The cause of the problem you identified is that I did a cute trick with 'ing', basically causing the search engine to treat 'thinking' and 'think' in the same way. I do this with 's' at the end, too. With 's', this cute trick eliminates all the woes of singulars and plurals, so that "horses" and "horse" return the same thing, which is good.
There are some funny side-effects, I see. I'll make an exception for 'ring' and 'thing' on the next revision!
See the previous entry for a clue as to the cause. My immediate thought is that I have a bug -- in the body, I silence a closing 's', and in the title, I don't. So your search for 'Gauss' actually searches for 'Gaus' which, in the body, is equivalent to 'Gauss'. But I didn't do the trick correctly in the title.
This is kind of fun. I'm giving away all my "secrets" from the Bomis search engine. I've never thought they were all that valuable as secrets, but they have been secret for a few years now. Cute tricks, mostly. :-)
I agree that it should be explained somewhere. But I think that it's not annoying behavior. Like many other design choices, it's really an empirical matter. Does it help more often than it hurts? In my experience, it helps on the vast majority of searches, but hurts only sometimes.
The horse example is a good one. It seems very unlikely to me that someone would really care much about 'horse' versus 'horses'. Other examples, though, illustrate the downside more clearly. For a few words, chopping off the 's' smashes together two words of very different meanings, thus cluttering the results.
But more generally, and this is particularly true of a site with an overall smallish set of data (and Wikipedia still is, despite our fast progress, pretty small as compared to the web as a whole!), it helps a *lot*. If you're searching for information about Aleutian indians or Aleutians, you're searching for the same general sort of thing, and there's room in our search results to show both. (Basically, we don't have an article on either, so we'd better show you 'Aleutian Islands', which we do have.)
A better thing to do, and perhaps this is a useful compromise that I can think about, is to keep the two separate in the database, but upon searching, to search for both forms at the same time, and then to blend the results. Exact matches are given more weight than inexact matches. This should drive your 'horses' article to the top, if it exists, while also returning the 'horse' articles ranked lower. Or vice-versa as the case may be.
And I also agree that there should be a way to turn off any behavior that anyone doesn't like. But this is somewhat advanced for now.
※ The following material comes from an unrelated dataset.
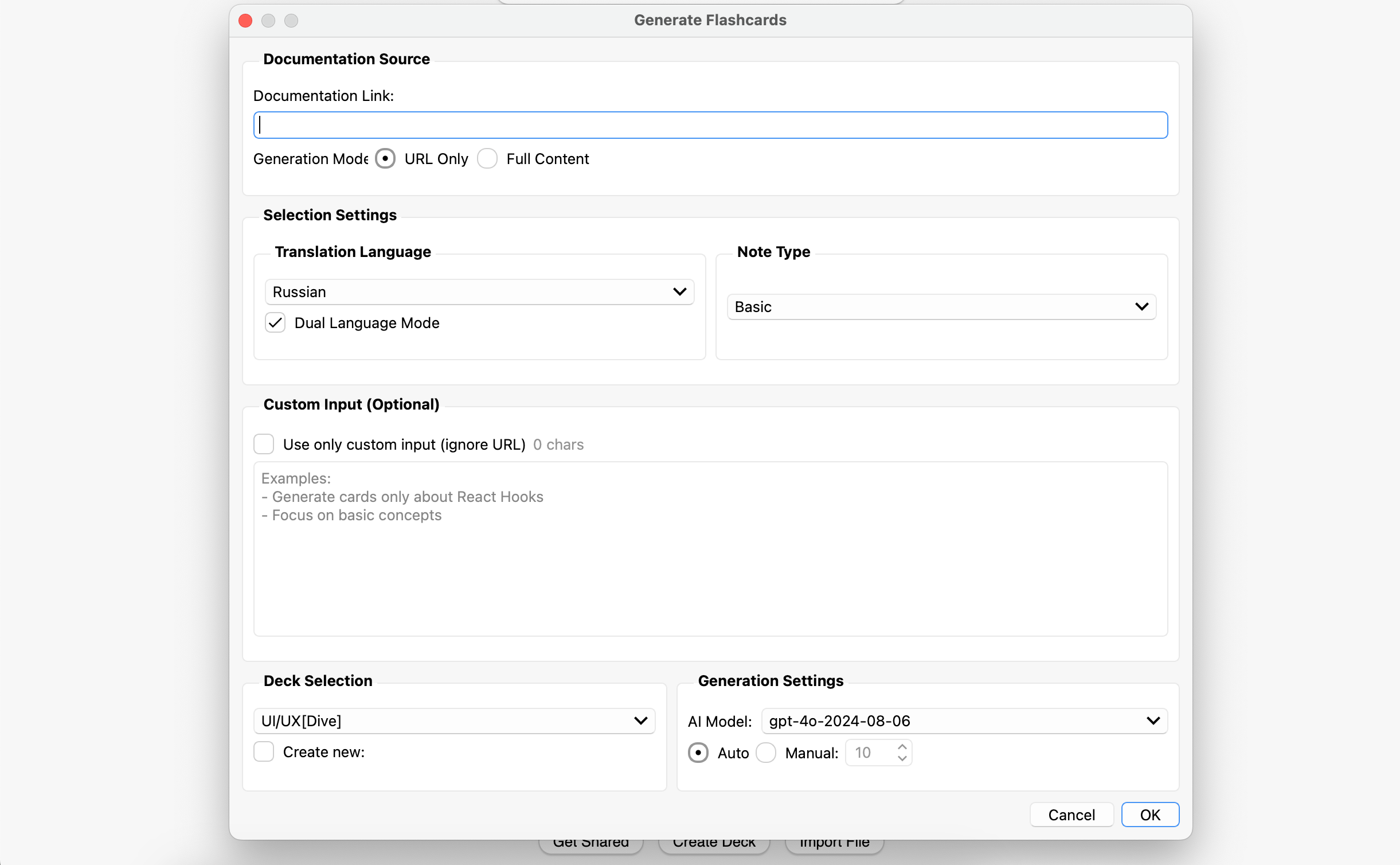Select Full Content generation mode
Screen dimensions: 1400x865
(x=487, y=159)
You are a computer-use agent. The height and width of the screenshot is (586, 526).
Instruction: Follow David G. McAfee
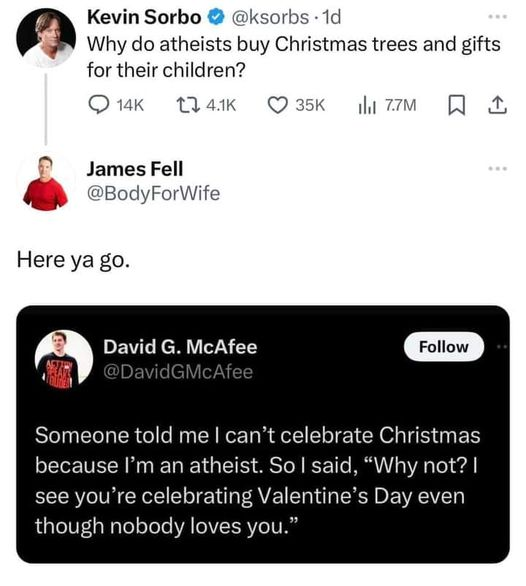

Still, and this is especially true once I publish the code (Tuesday, I bet), we can all pitch in to polish it up.
The main thing to remember is that search engines need to return what people are really looking for, even when they aren't good at formulating a proper request. So we want to 'fail gracefully'. If someone enters 'Aleutians' we want to give them something potentially useful, and not pretend that 'Aleutian' isn't relevantly similar. So crushing 's' is surely a part of any valid search strategy.
Search for "Paris" does not return the Paris page, but does return articles with the word "paring". This would appear to be because the search engine is dropping the final 's' in the word "Paris". - Tim
So if I want to search for cooking and I don't want to wade through a billion matches for cook, how do I do that? Maybe we could have do what I actually want and do what Larry thinks I want as checkboxes ;) -- Greg Lindahl
The current version returns results from the full text of all the articles in Wikipedia. It is currently updated when I run a script, which I do frequently while I'm working on it. After today, it will be updated either every few hours or every night, depending on what I decide based on the server load.
The today mentioned was quite sometime back. Apparently the search index has not been updated for weeks. Is the cron job broken or something?